• **Required tasks**
A) Using the 1938 German Grand Prix text below, decide whether each statement agrees with it, answering yes or no and quoting the words that settle it: (i) The race was the second of the 1938 European Championship. (ii) Richard Seaman started the race from pole position. (iii) The attendance was 350,000.
B) In the 1938 German Grand Prix text below, turn the paragraph beginning "The 1938 German Grand Prix was a championship" into a short list that keeps its main facts.

• **Extract**
━━━━━━━━━━━━━━━━━━━━━━━━━━━━━━

Race details
- Date: 24 July 1938
- Official name: XI Großer Preis von Deutschland
- Location: Nürburgring Nürburg, Germany
- Course: Permanent racing facility
- Course length: 22.810 km (14.173 miles)
- Distance: 22 laps, 501.82 km (311.82 miles)
- Attendance: 350,000

Pole position
- Driver: Manfred von Brauchitsch; / Mercedes-Benz
- Time: 9:48.4

Fastest lap
- Driver: Richard Seaman / Mercedes-Benz
- Time: 10:09.1

Podium
- First: Richard Seaman; / Mercedes-Benz
- Second: Rudolf Caracciola; Hermann Lang; / Mercedes-Benz
- Third: Hans Stuck; / Auto Union

= 1938 German Grand Prix =

Motor race held at the Nürburgring

The 1938 German Grand Prix was a championship Grand Prix held on 24 July 1938 at the Nürburgring in Nazi Germany. It was the 2nd race in the 1938 European Championship. The race which was 22 laps, was won by Richard Seaman driving a Mercedes-Benz W154 after starting from 3rd place.

━━━━━━━━━━━━━━━━━━━━━━━━━━━━━━

• **Information provided**
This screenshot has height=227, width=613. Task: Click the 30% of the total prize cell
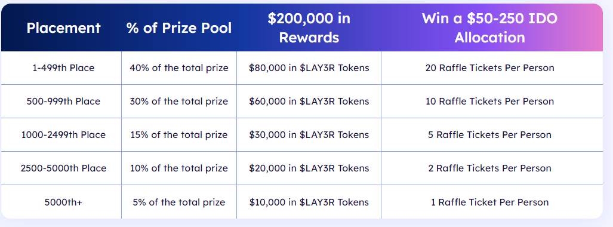[179, 102]
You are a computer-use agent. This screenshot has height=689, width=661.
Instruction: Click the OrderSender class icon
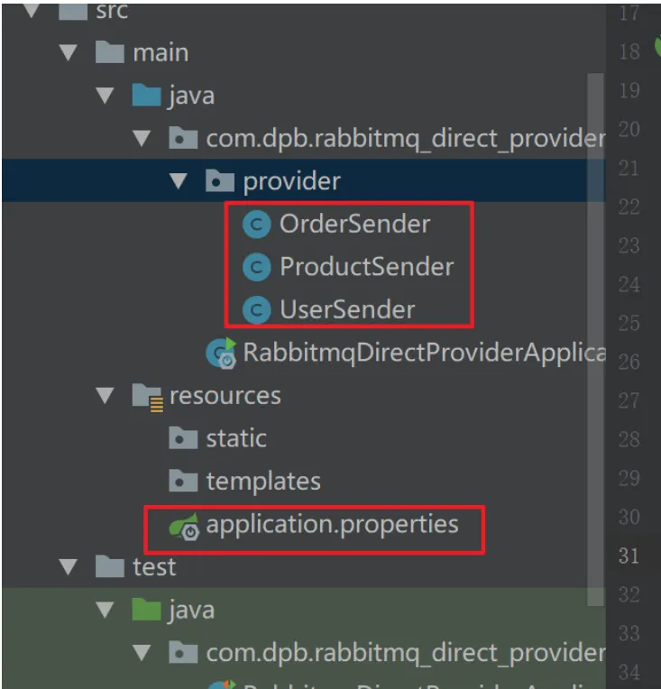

━━━━━━━━━━━━━━━━━━━━━━━━━━━━━━

• **Your written answers**
A)
(i) Yes: "It was the 2nd race in the 1938 European Championship."
(ii) No: "after starting from 3rd place"
(iii) Yes: "Attendance: 350,000"

B)
- Event: championship Grand Prix
- Date: 24 July 1938
- Venue: Nürburgring, Nazi Germany
- Championship: 2nd race of the 1938 European Championship
- Length: 22 laps
- Winner: Richard Seaman, Mercedes-Benz W154, starting from 3rd place